12/09/2005

Oboy! Thursday.

F.e.a.r.

So, I've been seeing a lot of ads for this game, F.E.A.R. (First Encounter Assault Recon). Check out the trailer. I'm not really one for video games. Sure, I've played my fair share of Final Fantasy VI, Super Mario 3, Pokemon, and Tetris, but I wouldn't really call myself a video gamer. I played and beat Half Life back in the day, and was addicted to WoW for a long time.

But those ads hit me in the right place. I'm a big fan of scares, and I loved the Resident Evil games. I've seen my share of horror films. So it just made sense to try this game out.

And so I did.

And it's fucking creepy. I wouldn't say it's amazingly scary, but it knows how to throw its weight around. From gore to little girls, this has all the things that'll haunt your dreams.

Check it out.

Ellis finally gets a movie

Finally, novelist Bret Easton Ellis gets one of his novels optioned for a film.

This never happens. No. Seriously.

Okay, it should be said that Ellis' books have never made a poor movie translation; all the above films are films I would buy and own until the day I die if I had the money. Particularly Rules and Psycho.

Ellis has, for a long time running, been one of my favorite modern novelists. For good reason; he crafts terrifying moralist tales featuring protagonists you can't stand. All while writing the most precise, sharp prose. Here's a review I wrote for the novel in question, which can be found on Amazon.com (I needed them to stop recommending me shitty books):

Bret Easton Ellis is, at his core, a moralist. And, due to this, all of his stories are true terror tales; this just happens to be the first one that's marketed as such.

And, again, he returns to his best--creating a protagonist you cannot like, with horrible traits and an anti-social demeanor. The only difference here is that the unlikeable protagonist turns out to be Bret himself, living a terribly quaint suburbian life with his terribly quaint suburban family; his wife, a model/actress, is the only part of the family who doesn't quite fit the normal role of 50's era family-hood; she's a jetsetter, though that's the only difference; she still fixes breakfast and readies her kids for school.
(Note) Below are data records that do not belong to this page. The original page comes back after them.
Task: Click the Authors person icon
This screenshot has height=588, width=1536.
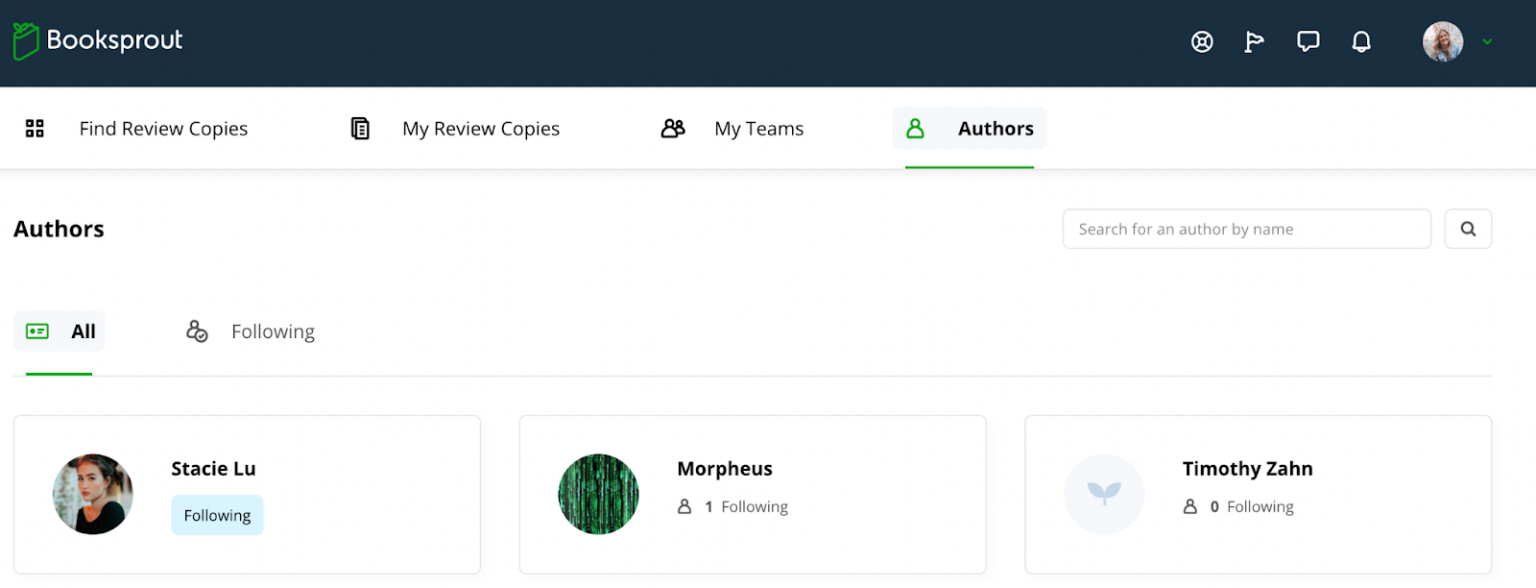Action: tap(916, 128)
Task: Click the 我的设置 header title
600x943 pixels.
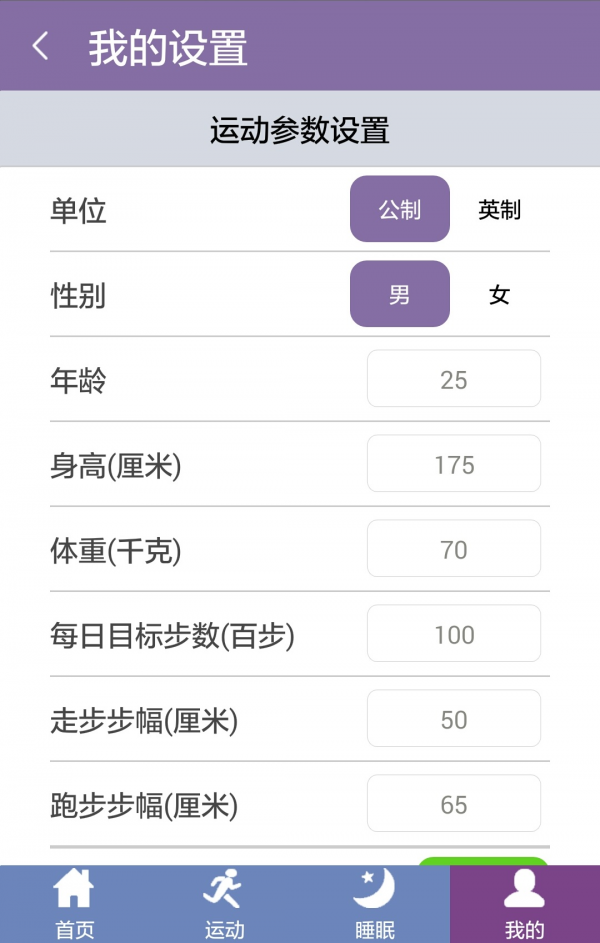Action: [168, 48]
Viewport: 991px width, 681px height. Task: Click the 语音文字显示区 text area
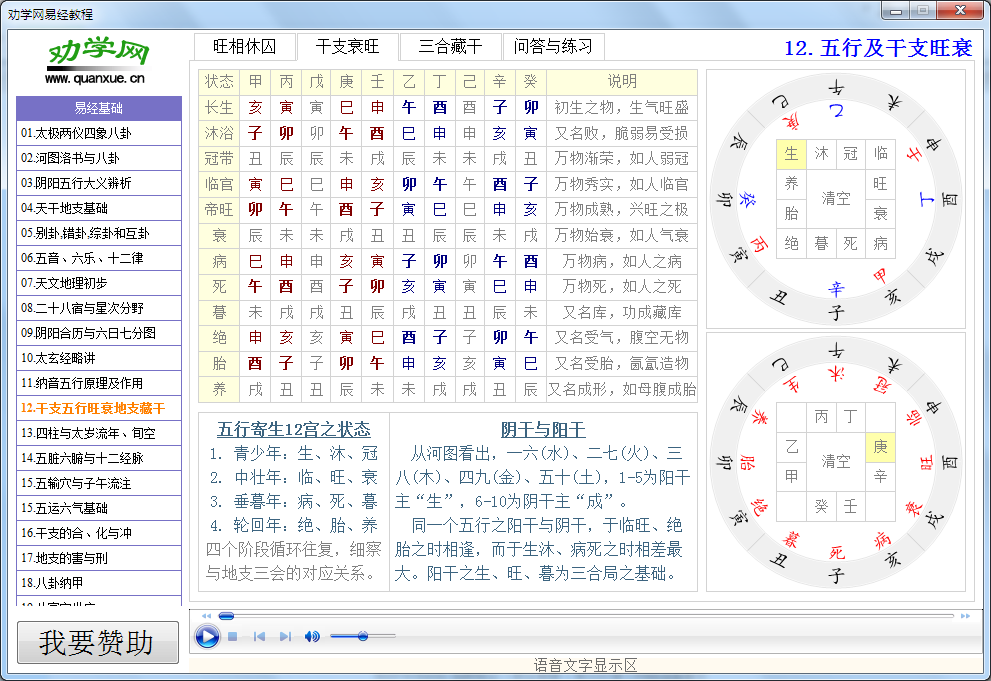click(585, 663)
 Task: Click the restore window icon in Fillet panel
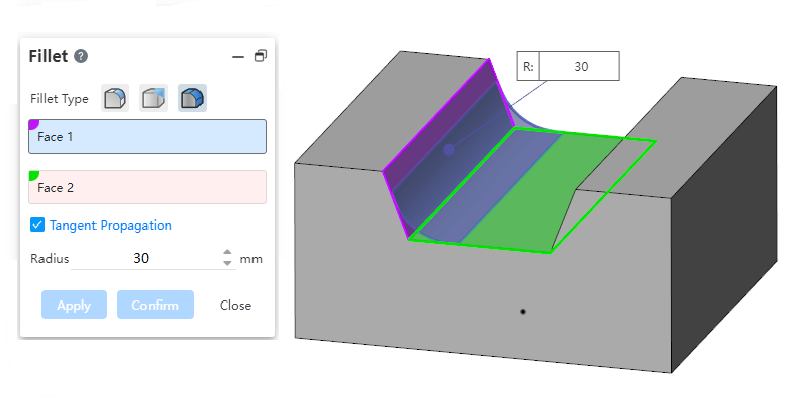click(x=261, y=56)
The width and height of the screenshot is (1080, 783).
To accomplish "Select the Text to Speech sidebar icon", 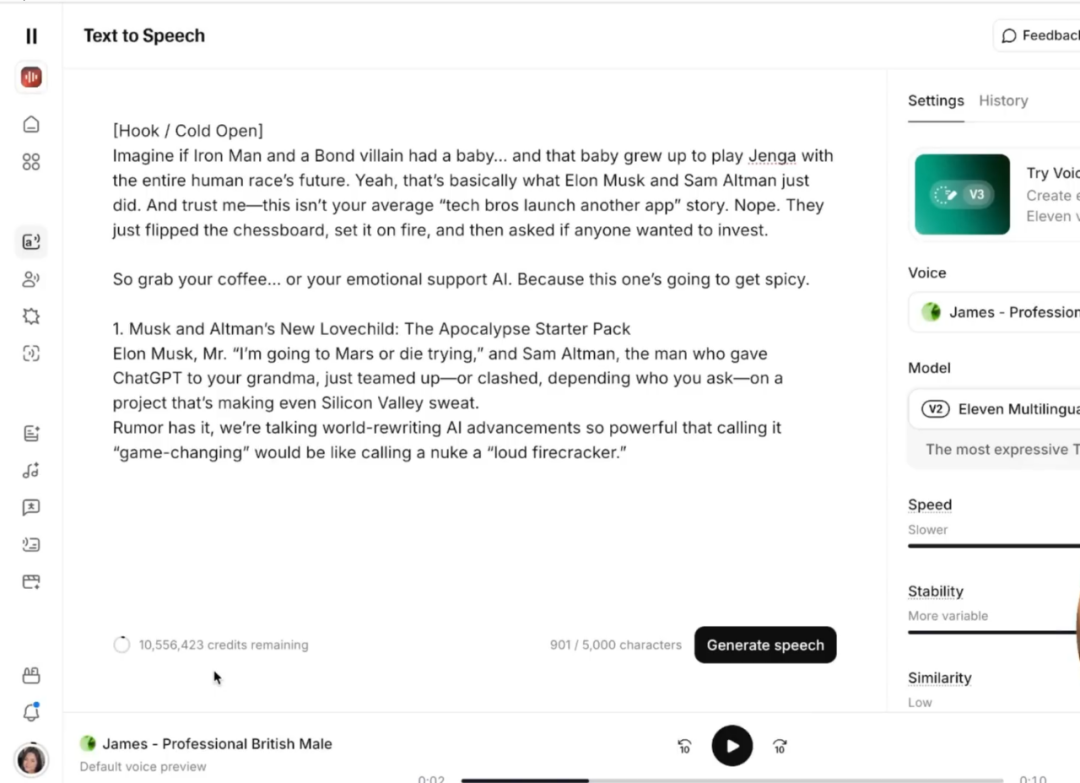I will click(31, 241).
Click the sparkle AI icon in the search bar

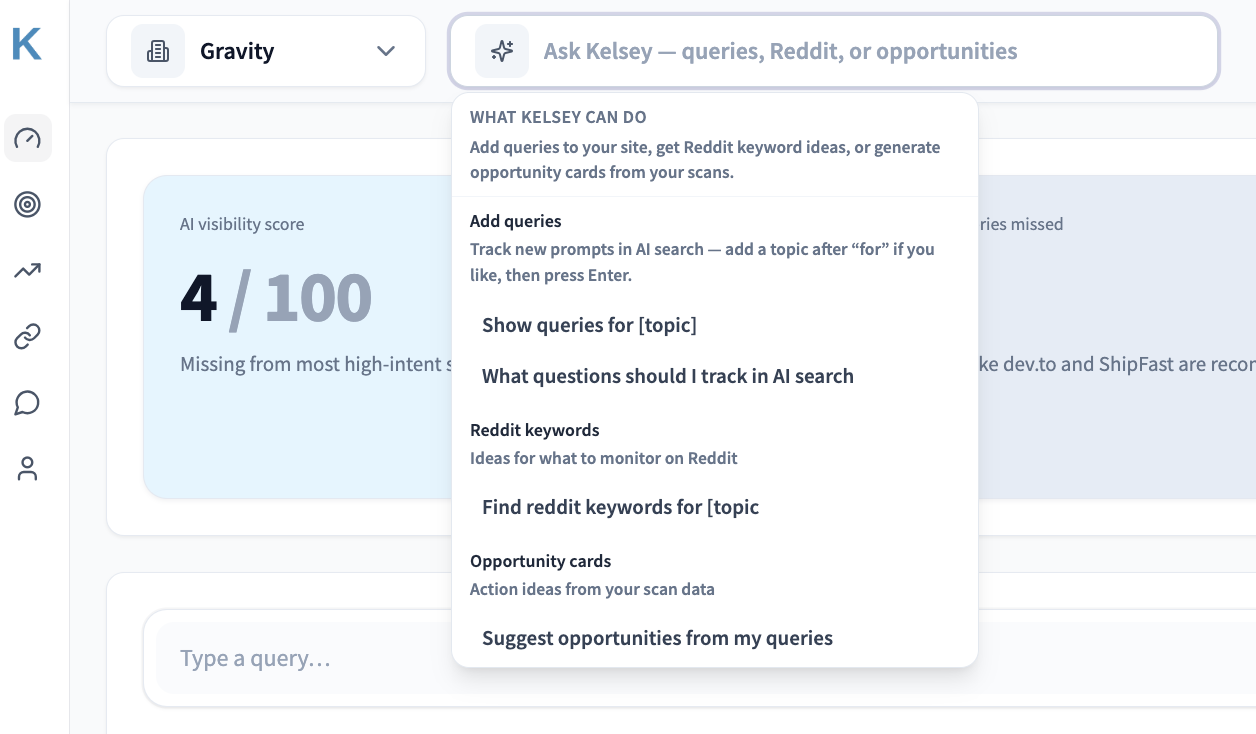pos(502,51)
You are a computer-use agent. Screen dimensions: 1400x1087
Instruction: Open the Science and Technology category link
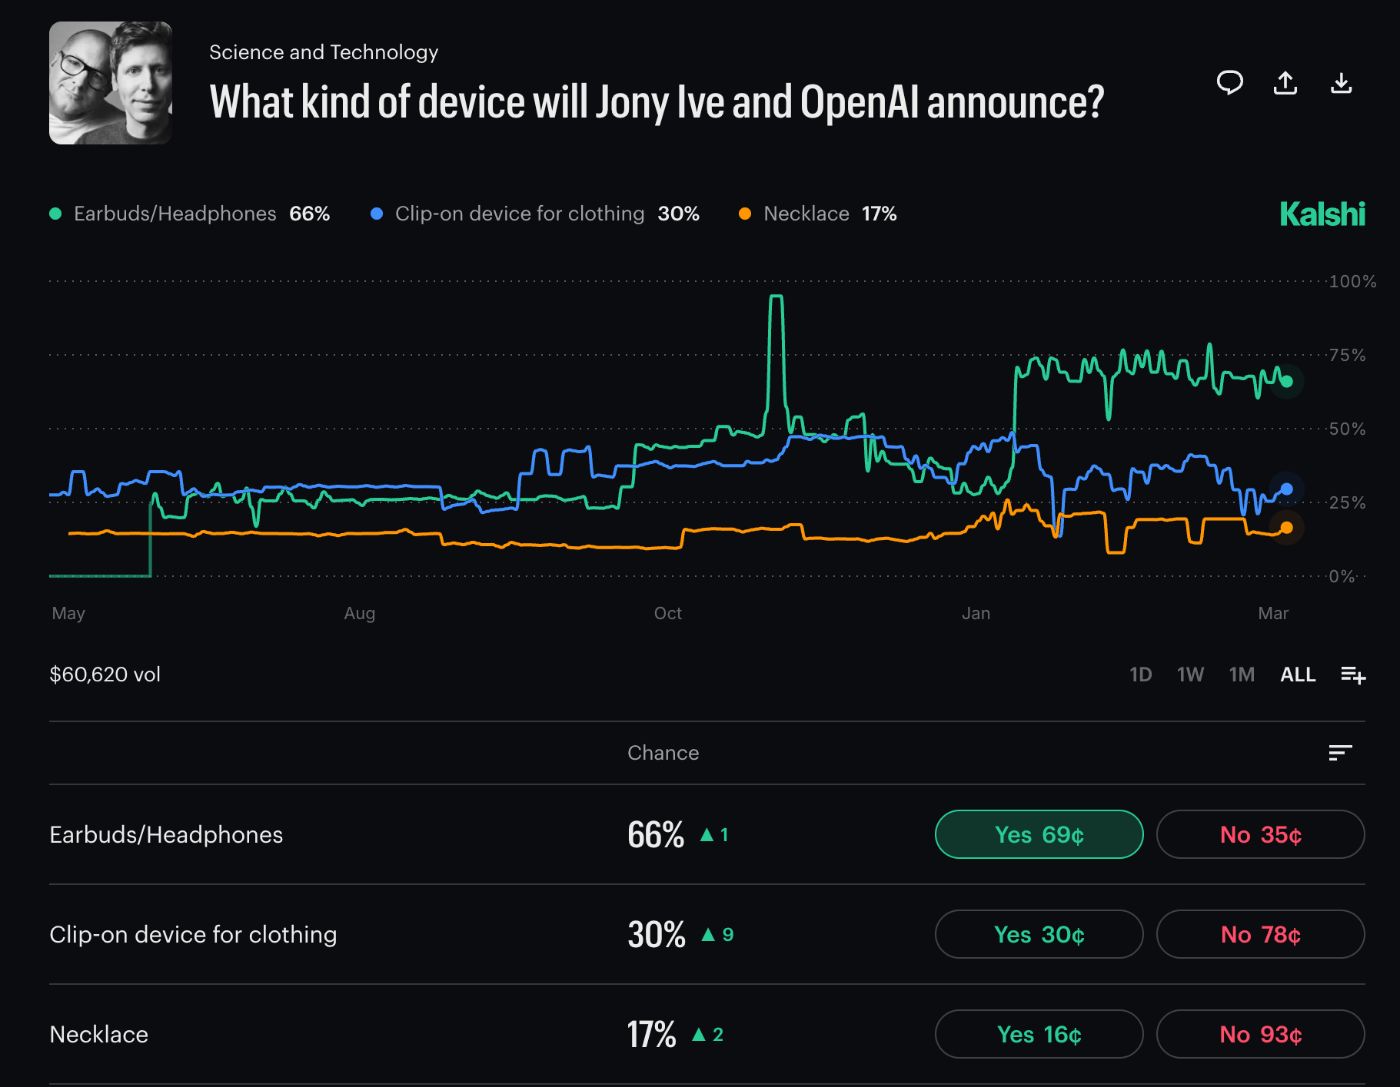pos(323,52)
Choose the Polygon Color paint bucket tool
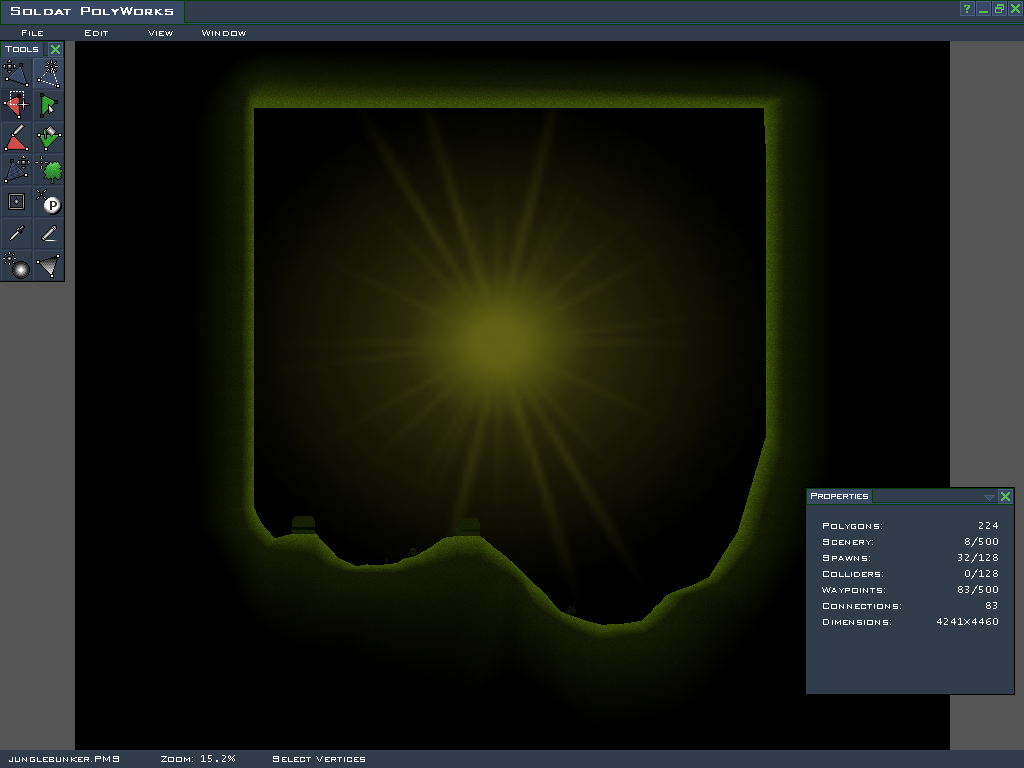 (x=48, y=137)
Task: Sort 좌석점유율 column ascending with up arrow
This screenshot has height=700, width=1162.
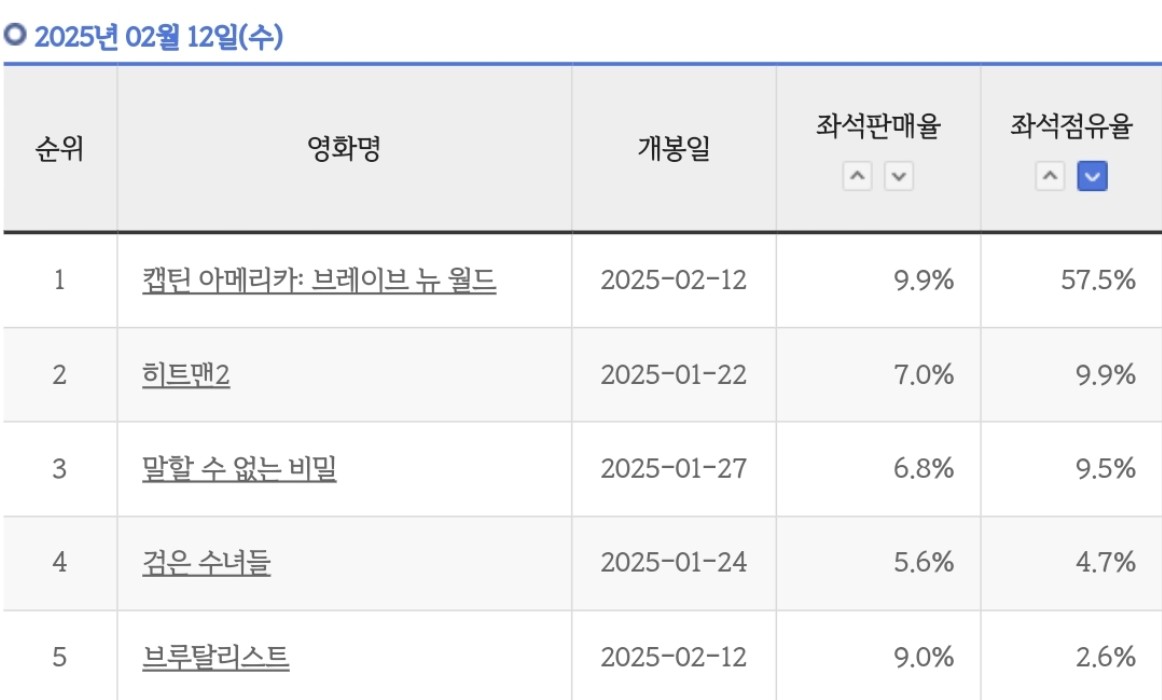Action: click(1049, 178)
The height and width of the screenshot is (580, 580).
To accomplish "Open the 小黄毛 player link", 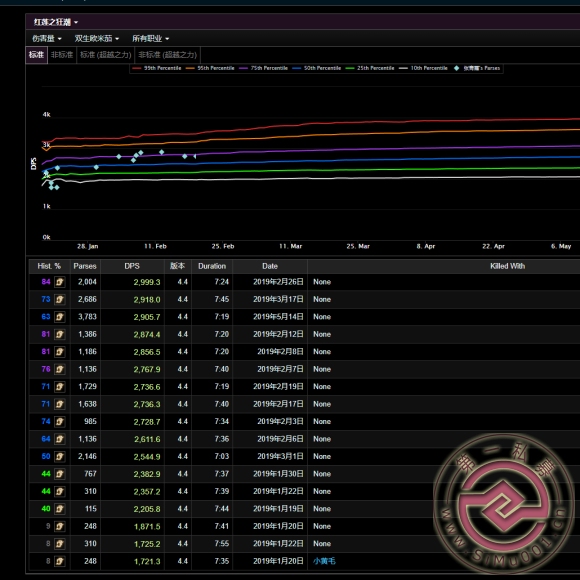I will pos(324,561).
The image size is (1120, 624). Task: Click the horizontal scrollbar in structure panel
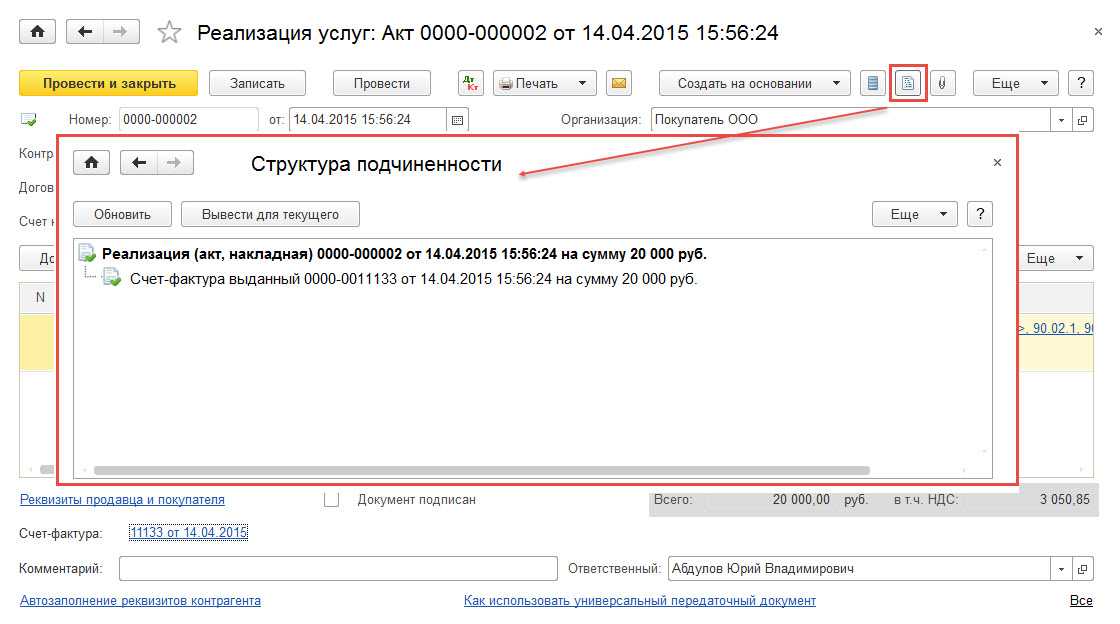[x=480, y=470]
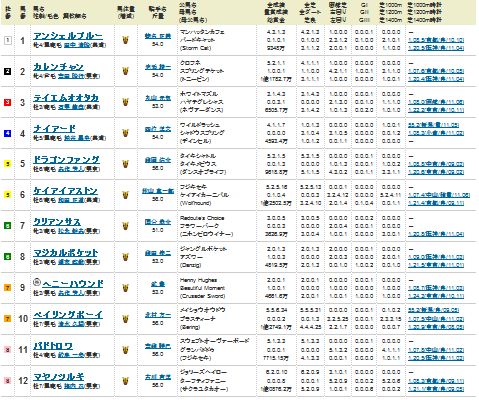
Task: Open horse page for ベイリングボーイ
Action: coord(68,315)
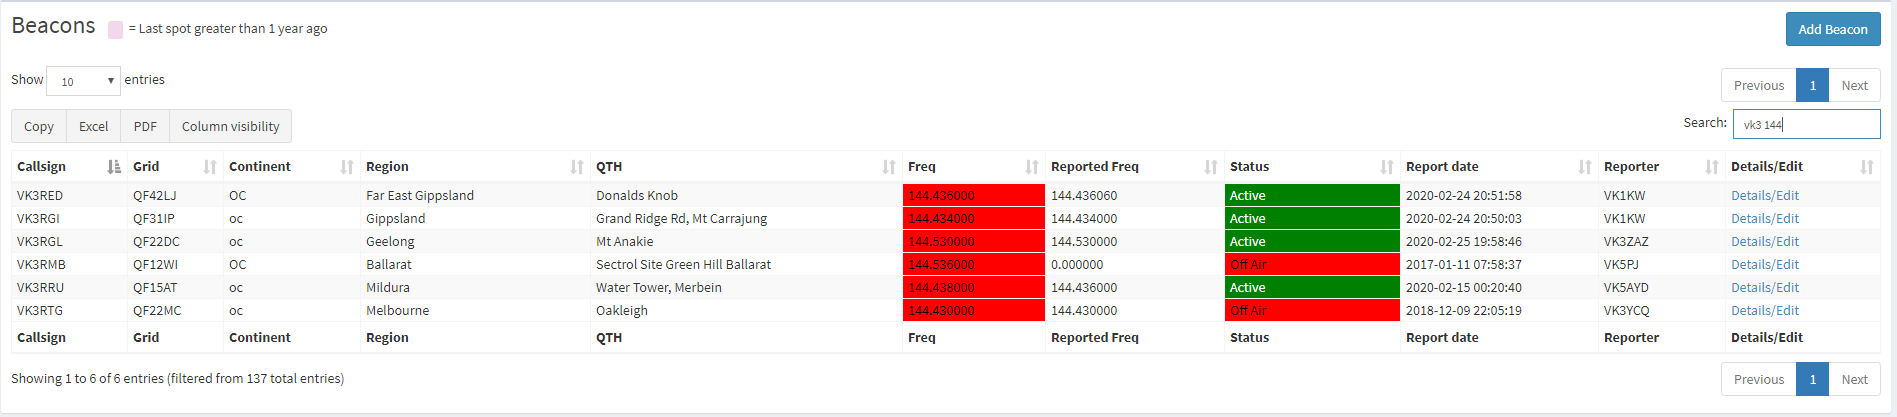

Perhaps the most disturbing part of the novel is that it's not a novel about Bret being scared at all; it's a novel about fathers and sons, lost chances, and the inability to predict an outcome. Plus, there are some pretty terrifying moments relating to the Terby (a Furby-ish doll that belongs to Bret's fictitious daughter), lights, and the family dog.

I wouldn't rate this at the top of Ellis' writings, and I also wouldn't start reading here, if you're new to Ellis. This isn't his strongest work yet, though it is his most off-the-wall and mature book. Start with either The Rules of Attraction or The Informers, which will give you more of a sense of his prosaic style.



33 1/3 has a blog

The 33 1/3 series is a fantastic set of mini-books centered around the concept of writing about albums. I started with Colin Meloy's book about the Replacement's album Let it Be, and was both surprised at the fulfillment of the series' concept as well as Colin's brisk, fantastic writing; I purchased the album to go with the book and ended up falling in love with it. Just today, I received my copy of Kim Cooper's book on an album that I already consider one of my favorite albums of all time, Neutral Milk Hotel's In the Aeroplane Over the Sea. I'm excited to start it, as Kim Cooper is less of a story-teller than Colin Meloy (who spent his book telling the tale of how he fell in love with music; a sort of about the album by-way-of memoir). She's more a journalist; her fanzine Scram has been going on for years. I expect that this will be more about the band in question than anything else (which suits me fine, because NMH has never been that well documented).

A while back I found out that the series has its very own blog where you can follow up on their development and see what's coming next. Check it out, yo.